===== Page text =====
The instruction set I'm building is a MISC computer designed for streaming data. While the processors will be small, they will be capable of doing useful work, and the designs can be sized to fit the desired workload. The goal is to have a design which could support having 1k cores with reconfigurable message buses in hardware. By interconnecting multiple cores, the design will be able to scale horizontally to 10k, 100k, 1MM cores.
Rather than focus on building hardware for existing applications, I am looking at designing hardware for future applications, systems which recognize and interact with reality on a physical level. Having worked with speech and image recognition at global scale, I feel like I've developed a gut feeling for what should work in smaller packages, if only I had the hardware. This design is an experiment to test if that feeling is on track.
Where We're Going There Are No Roads
Looking at the ambition, it would seem daunting given that not only am I designing the processor, but also the tooling to program the processor, and also the programming methodology for the target applications. The design is going to consist of tens of thousands of independent processors communicating via message passing, similar to an Erlang program, but without the luxury of OTP. But the reality is that the ambition allows me to dump all of the shit I don't need.
For programming languages, Aaron commented "your assembler looks a lot like Forth", to which I replied it was. By using the meta properties of a language like Forth, I can have the assembler be the low level Forth operators, and the instruction set architecture directly supports Forth constructs. My Forth tool chain can directly compile to the instruction set architecture and much of the core is directly implemented in the hardware design.
For operating systems, I am not going to have one. Rather, I am going to focus on the ROM code for the message routing layers. By controlling what messages get passed to which cores, I can provide basic OS level services (process isolation, hardware access, etc), but through a message broker architecture. Additionally, since the cores will be small enough, the object model for the program components will be similary reduced. There is no need for object linking and embedding when each processor is running a single object. Technologies like DCOM are a poor facimilie of the processor based messaging.
Lastly, the hardware interfaces will also be designed to take advantage of the hardware itself. As I am designing a familiy of related processors, I intend to extend the internal message passing to the peripherals. Keyboard, mice, stylus, cameras, microphones, laser range finders, servos, etc. will all have integrated microprocessors which will work the same way. The hardware will send messages and the other objects will respond if they are interested. Having object oriented hardware will place the device drivers where they belong, in the device itself.
So the ambition is to reinvent all of modern computing for the future. It should only take a few months at most :)
===== Provided data =====
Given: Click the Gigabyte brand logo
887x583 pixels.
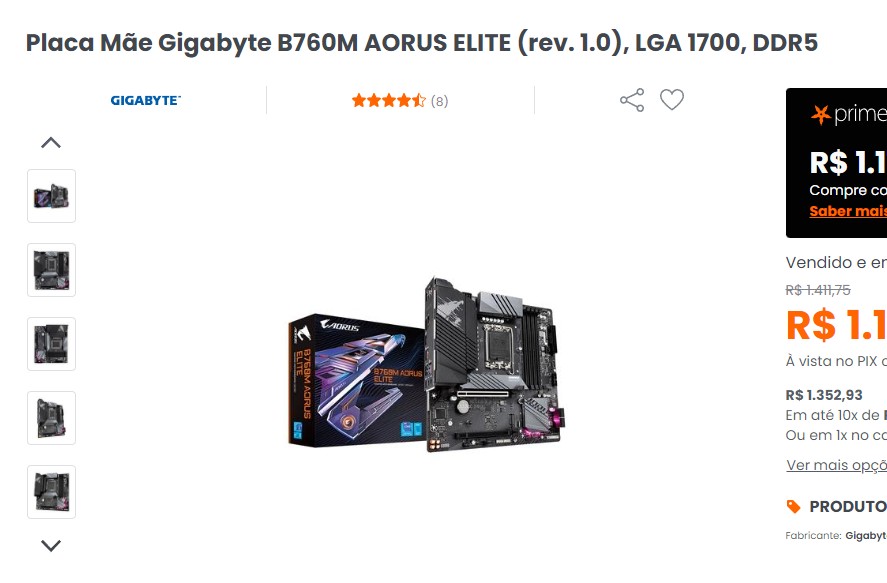Looking at the screenshot, I should click(145, 101).
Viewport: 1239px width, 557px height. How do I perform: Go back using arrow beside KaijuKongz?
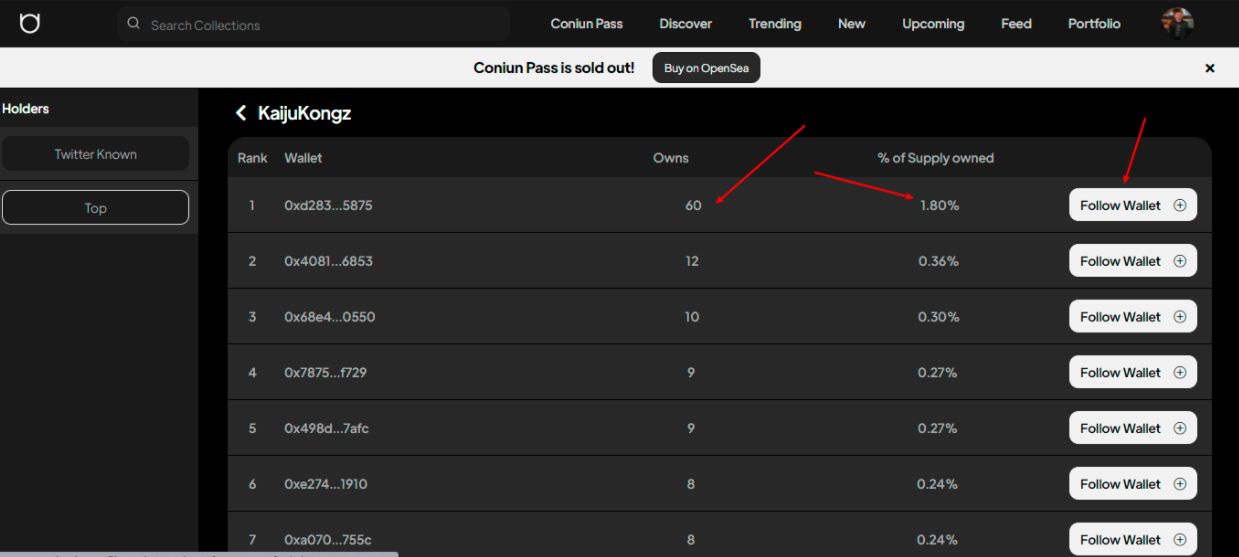(x=241, y=113)
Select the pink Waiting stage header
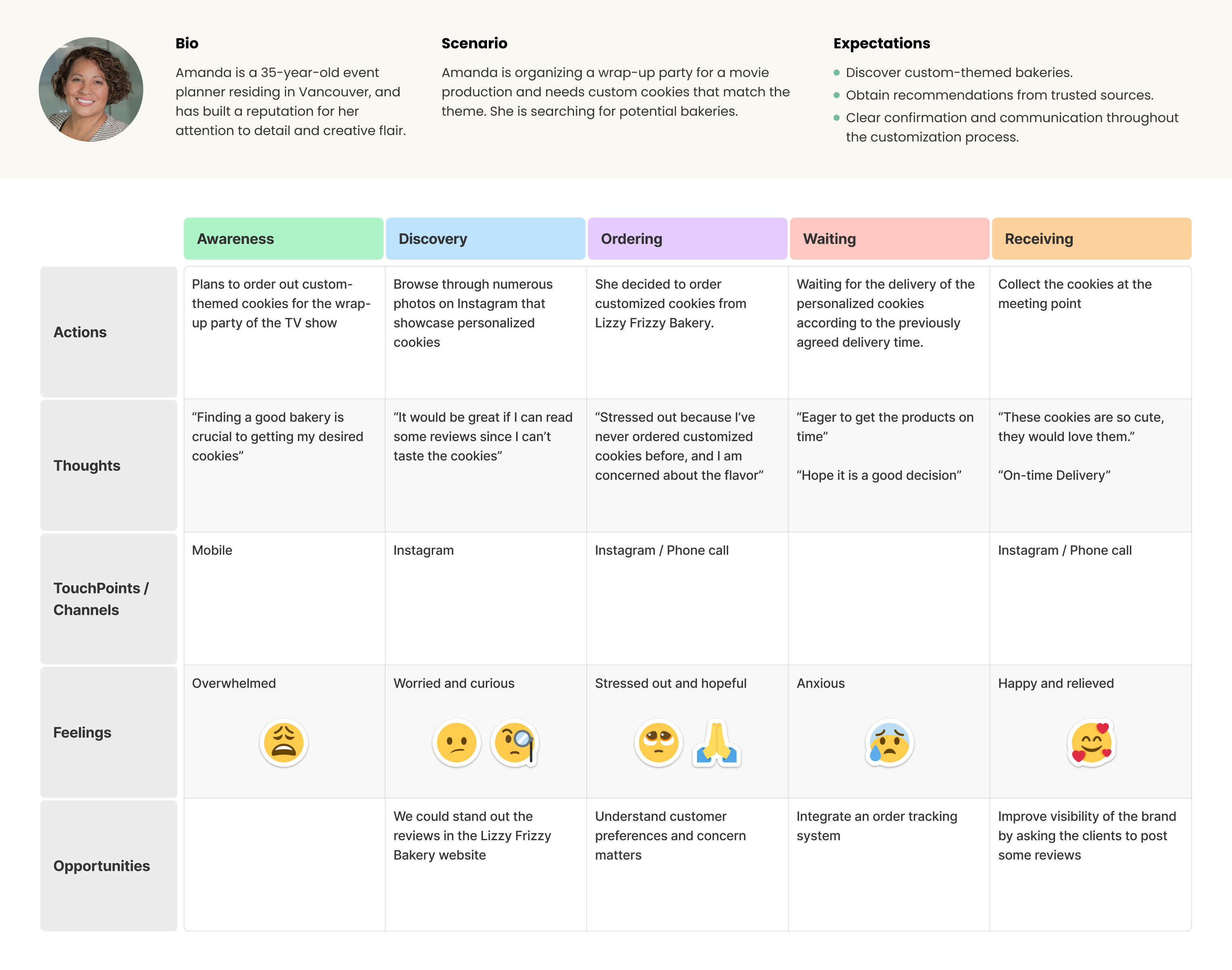 pos(889,239)
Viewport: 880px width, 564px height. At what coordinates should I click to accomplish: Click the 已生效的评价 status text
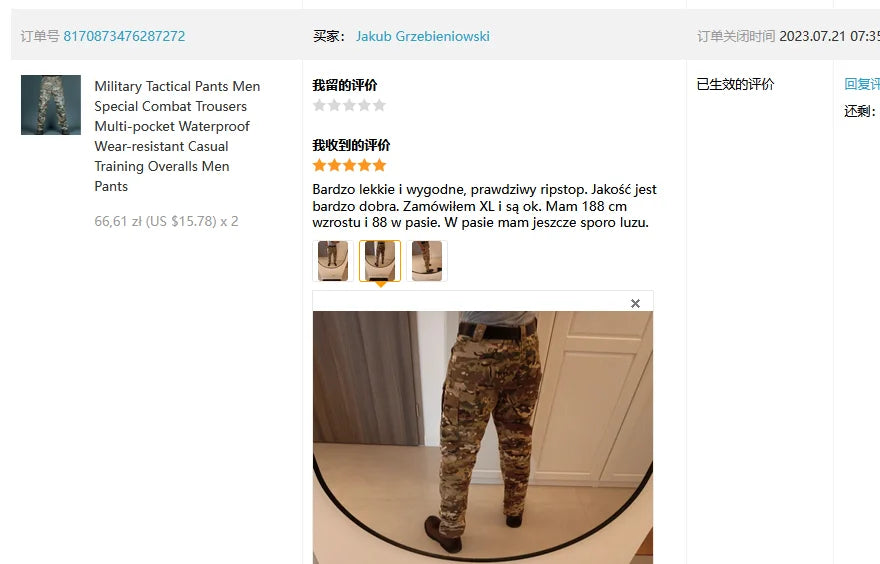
=====
# Required tasks
A – Reproduce the part of the MISC design text starting with "Lastly, the hardware" and going on through "months at most :)".
B – In the MISC design text, what will the author focus on instead of having an operating system?
The material that comes after the MISC design text is separate from it.

# Task results
A –
Lastly, the hardware interfaces will also be designed to take advantage of the hardware itself. As I am designing a familiy of related processors, I intend to extend the internal message passing to the peripherals. Keyboard, mice, stylus, cameras, microphones, laser range finders, servos, etc. will all have integrated microprocessors which will work the same way. The hardware will send messages and the other objects will respond if they are interested. Having object oriented hardware will place the device drivers where they belong, in the device itself.
So the ambition is to reinvent all of modern computing for the future. It should only take a few months at most :)

B – The ROM code for the message routing layers.